Già si parla in Francia di Unione fiscale rivista. Sulla traccia della Costituzione europea. Quella bocciata al referendum del 31 maggio 2005, 448 articoli, redatta sulla base del trattato di Amsterdam tre anni prima, fu sostituita a metà dicembre 2007 dal Trattato di Lisbona, 70 articoli, e una quindicina di modifiche all’assetto iniziale. Una di queste è la possibilità di recedere dall’Unione. Anche per il Trattato di Lisbona il paese che pose più problemi fu la Gran Bretagna. Anche allora Polonia e Francia fecero leva sulla Gran Bretagna per far valere le loro proprie riserve.

Come sopravvivere alla Germania

Appena accettata la formula tedesca dell’unione fiscale, il governo Monti si è preoccupato dunque di delimitarla. È questo il senso del memorandum, che il ministro Moavero ha reso pubblico, con tutti i paletti che Roma intende porre a Berlino al prossimo vertice europeo tra un mese. L’applicazione dell’accordo del 9 dicembre, quello che subì il veto di Cameron, obbligherebbe l’Italia a ridurre ogni anno il debito di 50 miliardi, e questo semplicemente non è possibile. La pubblicazione del memorandum è intesa ad attivare una indispensabile, difficoltosa, azione diplomatica volta a “interpretare” i termini dell’accordo.

Estratti dal dataset:
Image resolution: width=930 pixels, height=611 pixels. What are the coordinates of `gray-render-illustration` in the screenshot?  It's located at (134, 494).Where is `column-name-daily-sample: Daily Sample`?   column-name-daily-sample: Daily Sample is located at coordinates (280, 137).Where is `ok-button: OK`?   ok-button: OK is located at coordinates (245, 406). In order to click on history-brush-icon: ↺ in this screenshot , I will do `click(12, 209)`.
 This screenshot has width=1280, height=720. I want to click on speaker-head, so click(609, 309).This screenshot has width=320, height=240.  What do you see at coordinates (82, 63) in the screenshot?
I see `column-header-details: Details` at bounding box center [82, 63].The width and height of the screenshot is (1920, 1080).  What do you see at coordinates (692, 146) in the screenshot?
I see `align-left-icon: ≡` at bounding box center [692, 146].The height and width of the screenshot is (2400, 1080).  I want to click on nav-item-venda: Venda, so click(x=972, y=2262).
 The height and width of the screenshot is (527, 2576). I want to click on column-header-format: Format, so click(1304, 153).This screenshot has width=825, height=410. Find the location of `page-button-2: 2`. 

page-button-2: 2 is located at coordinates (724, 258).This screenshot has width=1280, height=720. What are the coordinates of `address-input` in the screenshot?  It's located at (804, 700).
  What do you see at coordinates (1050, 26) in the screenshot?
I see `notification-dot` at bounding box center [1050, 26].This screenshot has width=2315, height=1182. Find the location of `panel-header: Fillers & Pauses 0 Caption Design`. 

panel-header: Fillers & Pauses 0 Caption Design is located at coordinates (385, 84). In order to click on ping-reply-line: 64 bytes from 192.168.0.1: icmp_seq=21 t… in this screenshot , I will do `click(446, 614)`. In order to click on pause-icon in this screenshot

▸ Compito
Riporta, per favore, parola per parola il passo del testo sull'unione fiscale europea che comincia con le parole contenenti "Già si parla" e termina con "loro proprie riserve.".

▸ Risultato dell'esercizio
Già si parla in Francia di Unione fiscale rivista. Sulla traccia della Costituzione europea. Quella bocciata al referendum del 31 maggio 2005, 448 articoli, redatta sulla base del trattato di Amsterdam tre anni prima, fu sostituita a metà dicembre 2007 dal Trattato di Lisbona, 70 articoli, e una quindicina di modifiche all’assetto iniziale. Una di queste è la possibilità di recedere dall’Unione. Anche per il Trattato di Lisbona il paese che pose più problemi fu la Gran Bretagna. Anche allora Polonia e Francia fecero leva sulla Gran Bretagna per far valere le loro proprie riserve.